16 April 2026, 16:01

11-Euro-Diebstahl eskaliert: Mann schleift Sicherheitsmann mit Auto mit

Ein Polizeiwagen steht auf der Straße vor einem Geschäft mit Glaswänden und -türen, an denen Stangen und Schilder mit Text angebracht sind. Im Inneren des Geschäfts sind Lampen und andere Gegenstände zu sehen.

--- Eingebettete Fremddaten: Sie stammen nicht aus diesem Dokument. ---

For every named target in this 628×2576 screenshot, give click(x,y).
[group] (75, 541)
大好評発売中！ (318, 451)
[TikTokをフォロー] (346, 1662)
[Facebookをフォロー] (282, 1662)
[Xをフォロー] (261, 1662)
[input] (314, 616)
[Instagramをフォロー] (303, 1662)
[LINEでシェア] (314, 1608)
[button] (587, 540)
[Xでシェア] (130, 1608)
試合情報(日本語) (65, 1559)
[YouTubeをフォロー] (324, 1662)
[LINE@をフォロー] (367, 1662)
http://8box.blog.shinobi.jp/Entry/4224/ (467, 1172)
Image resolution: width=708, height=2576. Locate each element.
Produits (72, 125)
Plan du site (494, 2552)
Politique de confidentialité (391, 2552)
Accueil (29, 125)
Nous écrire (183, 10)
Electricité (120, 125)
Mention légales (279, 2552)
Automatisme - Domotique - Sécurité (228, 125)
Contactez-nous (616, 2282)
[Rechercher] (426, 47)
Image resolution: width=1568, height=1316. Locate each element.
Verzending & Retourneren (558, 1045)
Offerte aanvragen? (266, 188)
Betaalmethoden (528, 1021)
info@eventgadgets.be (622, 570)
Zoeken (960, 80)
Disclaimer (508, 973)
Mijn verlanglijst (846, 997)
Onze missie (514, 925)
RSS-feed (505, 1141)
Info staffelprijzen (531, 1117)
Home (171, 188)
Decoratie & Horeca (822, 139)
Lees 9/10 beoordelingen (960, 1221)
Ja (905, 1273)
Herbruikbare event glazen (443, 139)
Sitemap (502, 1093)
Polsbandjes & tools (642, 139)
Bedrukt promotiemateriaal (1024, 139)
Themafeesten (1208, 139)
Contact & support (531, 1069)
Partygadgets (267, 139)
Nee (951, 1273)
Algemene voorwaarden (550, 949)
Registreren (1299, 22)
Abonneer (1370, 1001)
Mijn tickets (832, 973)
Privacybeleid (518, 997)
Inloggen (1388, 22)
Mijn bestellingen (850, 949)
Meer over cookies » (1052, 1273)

11-Euro-Diebstahl eskaliert: Mann schleift Sicherheitsmann mit Auto mit

Ein Mann muss sich vor dem Landgericht Köln wegen des Diebstahls von Sanitärteilen im Wert von 11 Euro aus einem Baumarkt in Hürth verantworten. Der Fall nimmt eine ernste Wendung, nachdem der Angeklagte angeblich sein Auto als Waffe eingesetzt haben soll, um einen Sicherheitsmitarbeiter mitzuschleifen und dabei zu verletzen. Der Prozess beginnt am 23. Oktober 2025.

Der Vorfall ereignete sich, als der Beschuldigte die Sanitärkomponenten im Wert von 11 Euro in seinen Einkaufswagen legte. An der Kasse bezahlte er zwar andere Artikel, scannten die versteckten Waren jedoch nicht. Als er den Laden verließ, stellte ihn ein Ladendetektiv zur Rede, um den Diebstahl zu verhindern.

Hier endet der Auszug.